→ **TO DO**: All lines holding the word "screenshot" are to be copied from the records beneath.
** EXERCISE DATA follows **
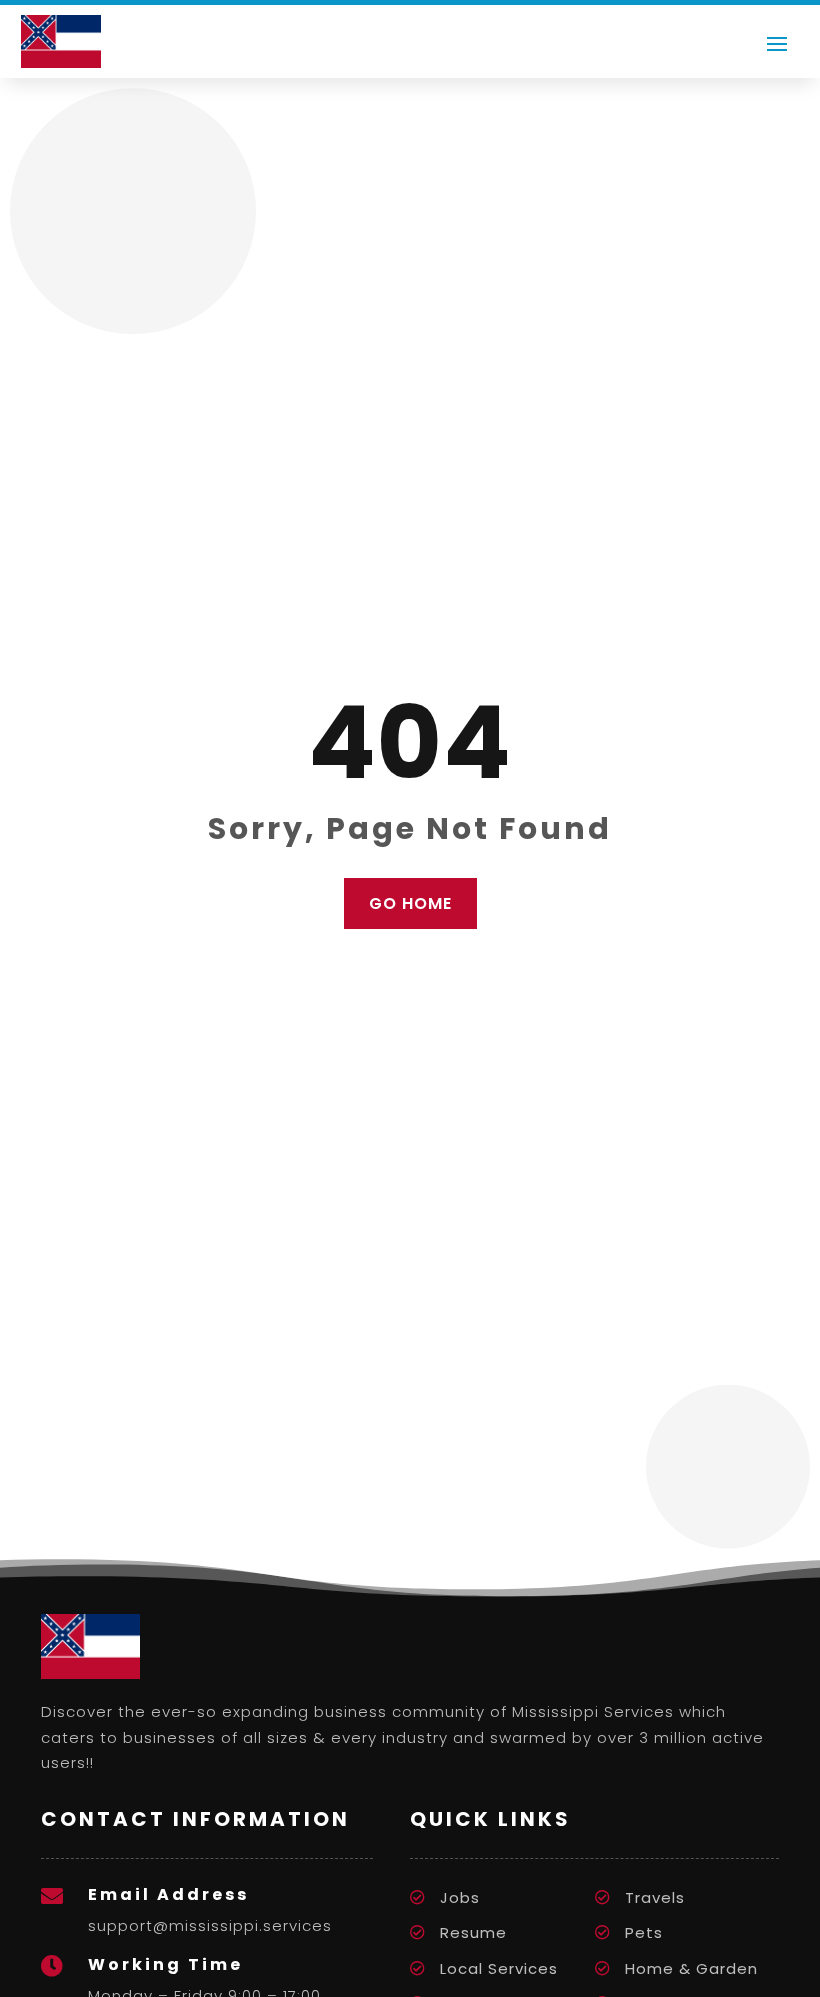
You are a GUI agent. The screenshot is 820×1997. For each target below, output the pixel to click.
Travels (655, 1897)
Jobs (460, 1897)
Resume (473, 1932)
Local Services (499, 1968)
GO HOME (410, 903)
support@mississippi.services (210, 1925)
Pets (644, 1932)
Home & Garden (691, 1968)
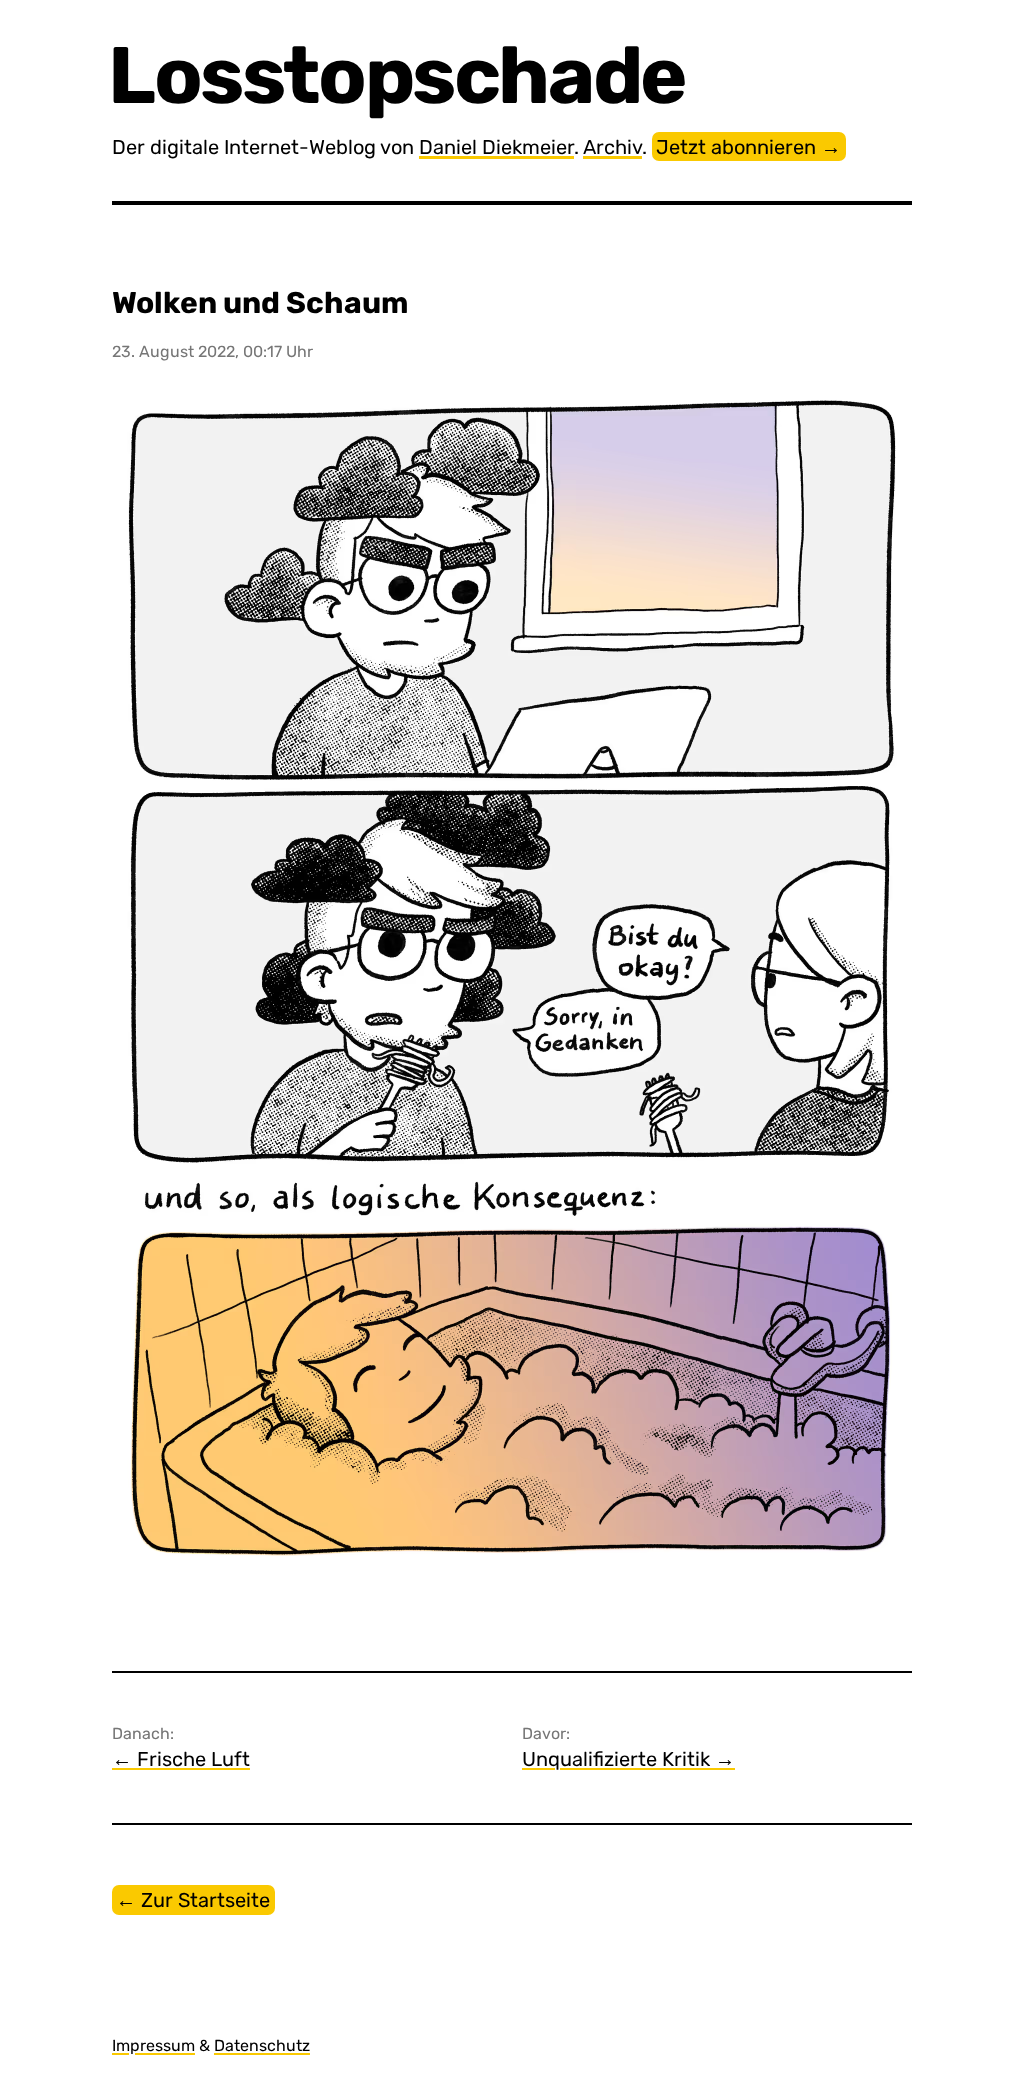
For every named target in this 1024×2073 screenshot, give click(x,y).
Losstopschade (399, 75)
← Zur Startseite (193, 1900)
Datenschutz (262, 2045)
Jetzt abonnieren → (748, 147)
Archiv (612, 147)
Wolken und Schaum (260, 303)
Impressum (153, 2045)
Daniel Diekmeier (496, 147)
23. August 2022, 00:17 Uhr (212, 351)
** End of EXERCISE DATA **
→ **RESPONSE AREA**:
You are a GUI agent. The screenshot is 820×1997. For each target below, output the pixel to click.
For every named target in this 1024×2073 screenshot, give click(x,y).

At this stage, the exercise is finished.